# ARTIKEL

Gute und schlechte Stative

Es gibt zwar gute und schlechte Stative, aber es gibt kein «perfektes Stativ». Stattdessen hängt alles von Ihren Anforderungen ab.
Grösse und Gewicht. Diese beiden Kriterien sind so naheliegend wie elementar: Wenn Sie zuhause ein Studio aufbauen, dann ist ein grosses, schweres Stativ ideal. Wenn Sie das Stativ auf Wanderungen mitschleppen, dann kann es gar nicht klein und leicht genug sein.
Drinnen und draussen. Wenn Sie ein Stativ hauptsächlich in Räumen verwenden, sollte es mit gummierten Füssen ausgestattet sein. Diese rutschen nicht weg und schonen den edlen Parkett. Outdoor-Stative müssen hingegen Wind und Wasser trotzen. Ausserdem sollten die Füsse mit Spikes ausgerüstet sein, sodass sie im lockeren Boden besser Halt finden. Viele Stative bieten beides: Bei Bedarf wird einfach der Spike aus dem Gummifuss herausgedreht.
Bei einigen Stativen werden die Spikes einfach hervorgeschraubt
Quelle: Gitzo
Tragfähigkeit. Ganz egal, für welches Stativ Sie sich entscheiden: Es muss Ihre Kamera sicher halten. Schnappen Sie sich eine Küchenwaage und wägen Sie Ihre Ausrüstung. Montieren Sie vorher das schwerste Objektiv und – falls vorhanden – das grösste Blitzgerät. Packen Sie noch ein Kilogramm als Reserve drauf, falls Sie mit einer grösseren Kamera oder Linse liebäugeln. Nun kennen Sie das Gewicht, das Ihr nächstes Stativ stemmen muss.

Gewinde und Stativplatte

Gewinde. Jedes Stativ ist mit einem Gewinde ausgestattet, das die Kamera festhält. Heute kommen fast überall ¼-Zoll-Gewinde zum Einsatz, ausser bei einigen Mittel- und Grossformat-Kameras. Wenn Sie also kein ausgewachsener Studiofotograf sind, dann wird das Gewinde zu Ihrer Kamera passen – ganz egal, ob es sich dabei um eine SLR oder um einen Adapter für das Smartphone handelt.

# DATENZEILEN

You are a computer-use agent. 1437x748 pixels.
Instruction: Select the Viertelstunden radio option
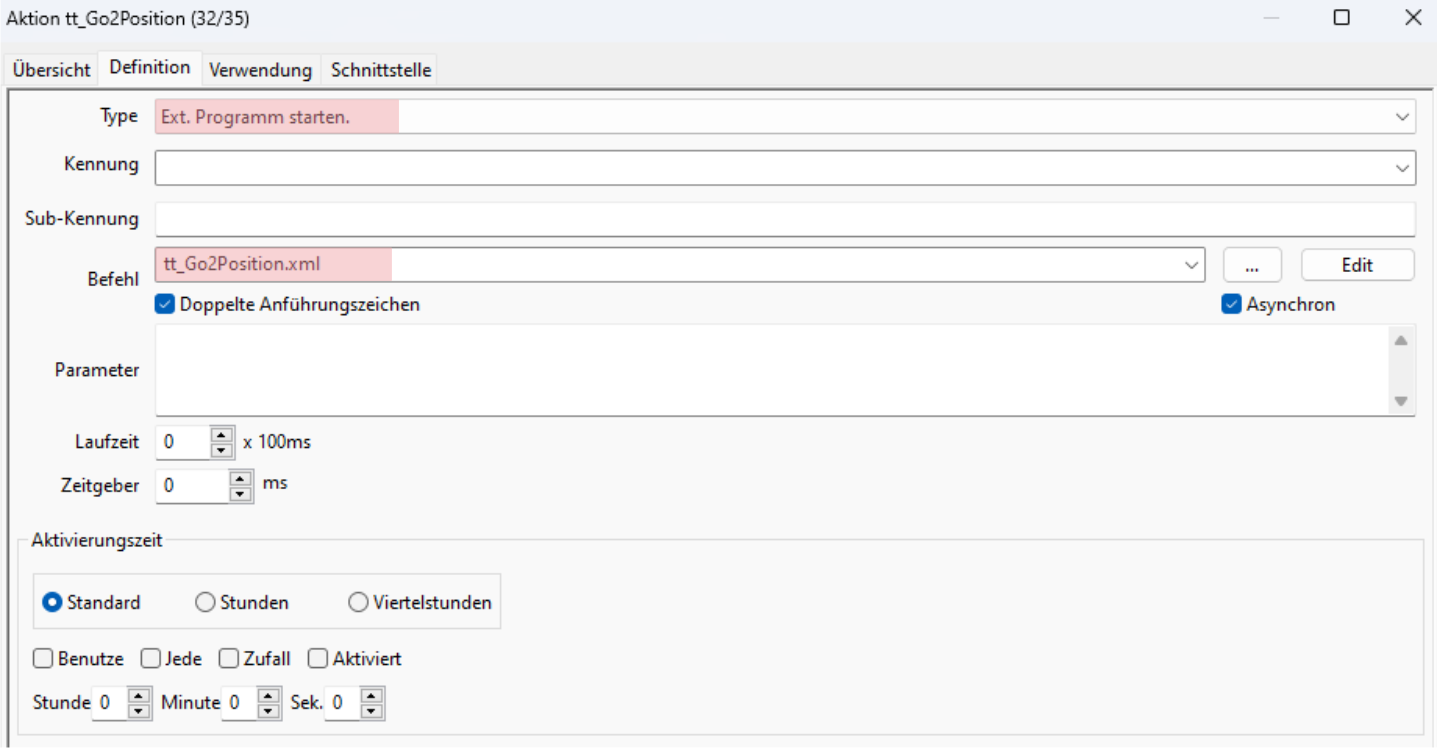click(x=358, y=603)

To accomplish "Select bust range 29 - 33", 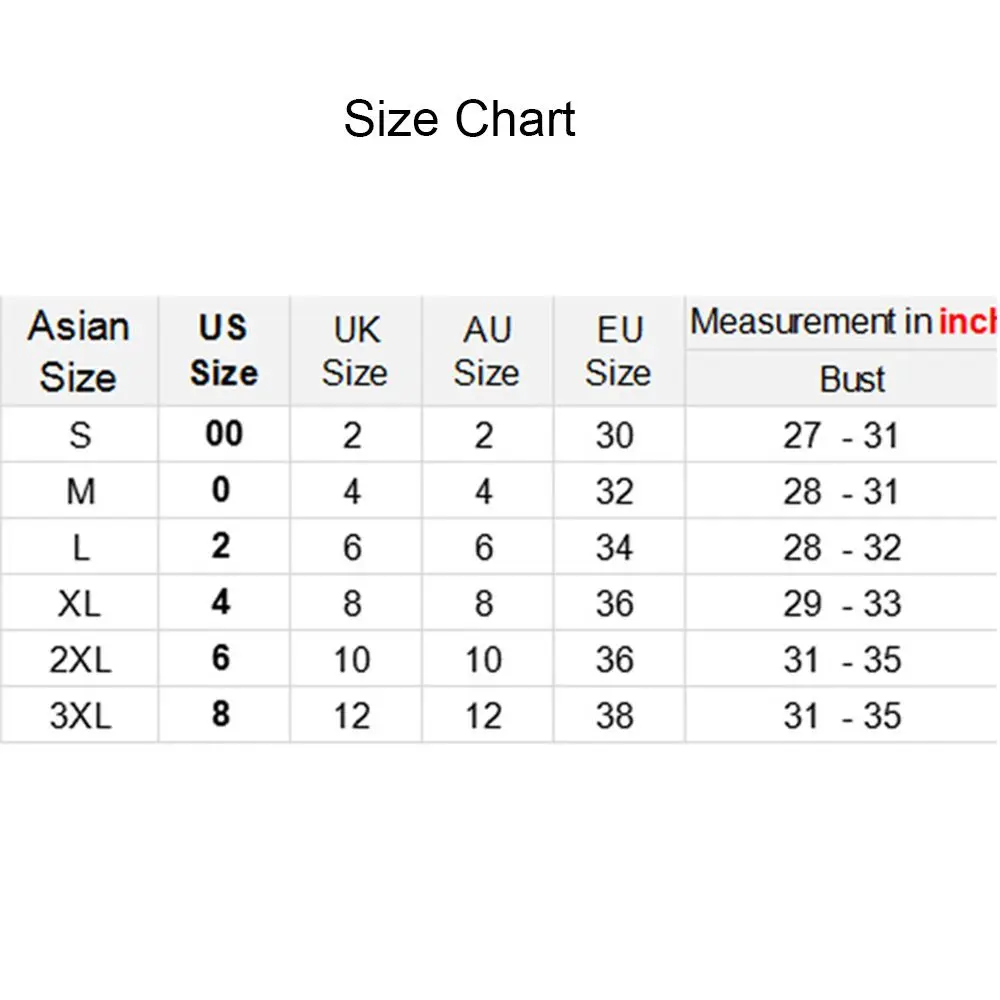I will (x=841, y=604).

# AUFGABEN
(1) Nenne alle Kriterien, die der Artikel über Stative jeweils am Anfang eines Absatzes als Stichwort mit einem Punkt einführt.
(2) Schreibe aus dem Artikel über Stative die Stelle ab, die mit „Es gibt zwar“ beginnt und bis einschließlich „leicht genug sein.“ reicht.

# ANTWORTEN
(1) Grösse und Gewicht; Drinnen und draussen; Tragfähigkeit; Gewinde

(2)
Es gibt zwar gute und schlechte Stative, aber es gibt kein «perfektes Stativ». Stattdessen hängt alles von Ihren Anforderungen ab.
Grösse und Gewicht. Diese beiden Kriterien sind so naheliegend wie elementar: Wenn Sie zuhause ein Studio aufbauen, dann ist ein grosses, schweres Stativ ideal. Wenn Sie das Stativ auf Wanderungen mitschleppen, dann kann es gar nicht klein und leicht genug sein.